> [Fonte]
Violenza di genere in Italia: numeri reali e il ruolo della scuola

15 Aprile 2025
Sara Campanella e Ilaria Sula sono state uccise perché hanno detto no. Questi non sono casi isolati, non sono dei raptus: sono femminicidi. Una forma di violenza esercitata sistematicamente sulle donne, che si ripete e che affonda le radici in una cultura che insegna il possesso. Parlare di questi casi e riconoscerne le vere cause è una responsabilità collettiva. Finché non verranno messi in discussione atteggiamenti che comunemente sono considerati “normali”, ma che in realtà nascondono una violenza strutturale e non si investirà seriamente in prevenzione, non riusciremo a estirpare il problema dalla radice. È per questo che il lavoro culturale ed educativo è centrale. Serve intervenire prima che la violenza si manifesti, a partire da dove si formano le persone: le scuole.

> [Dati disponibili]
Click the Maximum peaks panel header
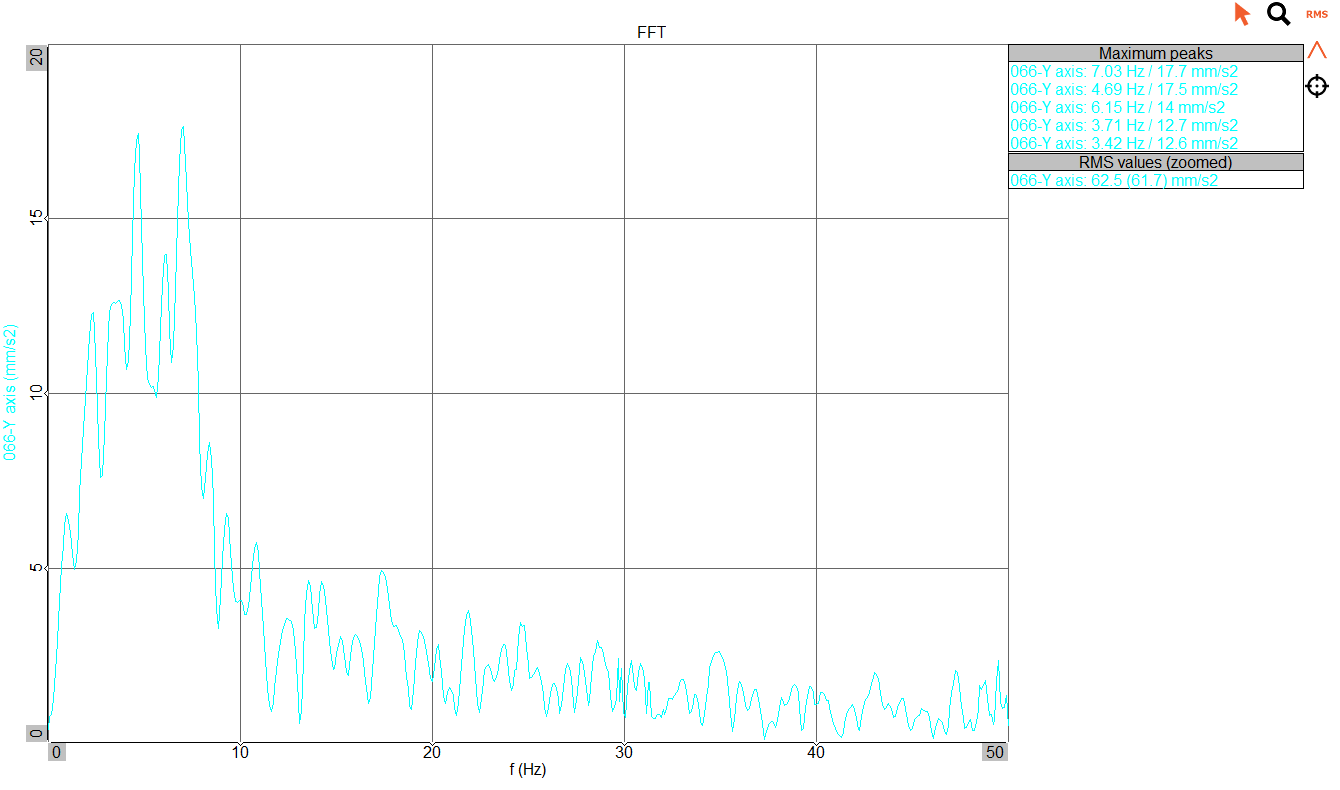click(1155, 53)
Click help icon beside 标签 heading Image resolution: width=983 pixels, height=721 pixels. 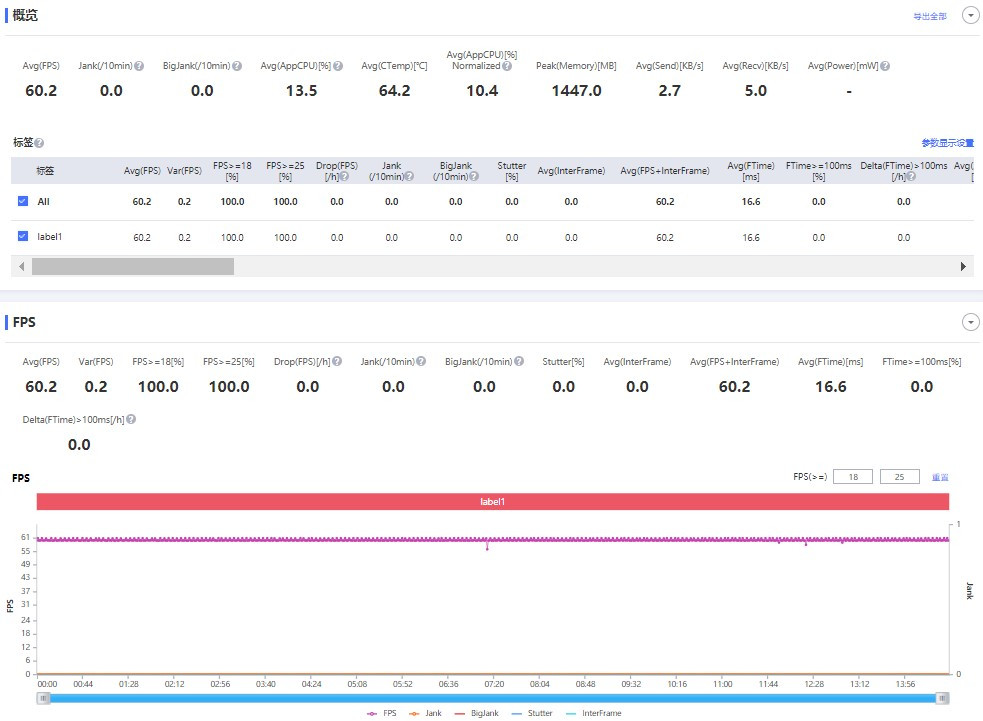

> [Consegne]
A - Traduci in inglese questa frase della fonte: «Sara Campanella e Ilaria Sula sono state uccise perché hanno detto no.»
B - Ricopia fedelmente il passo della fonte che va da "15 Aprile 2025" a "persone: le scuole.".
C - Riassumi la fonte in due frasi.
I dati non servono in alcun modo per svolgere questo esercizio.

> [Soluzioni]
A - Sara Campanella and Ilaria Sula were killed because they said no.

B -
15 Aprile 2025
Sara Campanella e Ilaria Sula sono state uccise perché hanno detto no. Questi non sono casi isolati, non sono dei raptus: sono femminicidi. Una forma di violenza esercitata sistematicamente sulle donne, che si ripete e che affonda le radici in una cultura che insegna il possesso. Parlare di questi casi e riconoscerne le vere cause è una responsabilità collettiva. Finché non verranno messi in discussione atteggiamenti che comunemente sono considerati “normali”, ma che in realtà nascondono una violenza strutturale e non si investirà seriamente in prevenzione, non riusciremo a estirpare il problema dalla radice. È per questo che il lavoro culturale ed educativo è centrale. Serve intervenire prima che la violenza si manifesti, a partire da dove si formano le persone: le scuole.

C - Sara Campanella e Ilaria Sula sono state uccise perché hanno detto no: non sono casi isolati né raptus, ma femminicidi, una violenza sistematica sulle donne radicata in una cultura che insegna il possesso. Per estirpare il problema occorre mettere in discussione atteggiamenti ritenuti "normali" e investire seriamente nella prevenzione, con un lavoro culturale ed educativo che parta dalle scuole.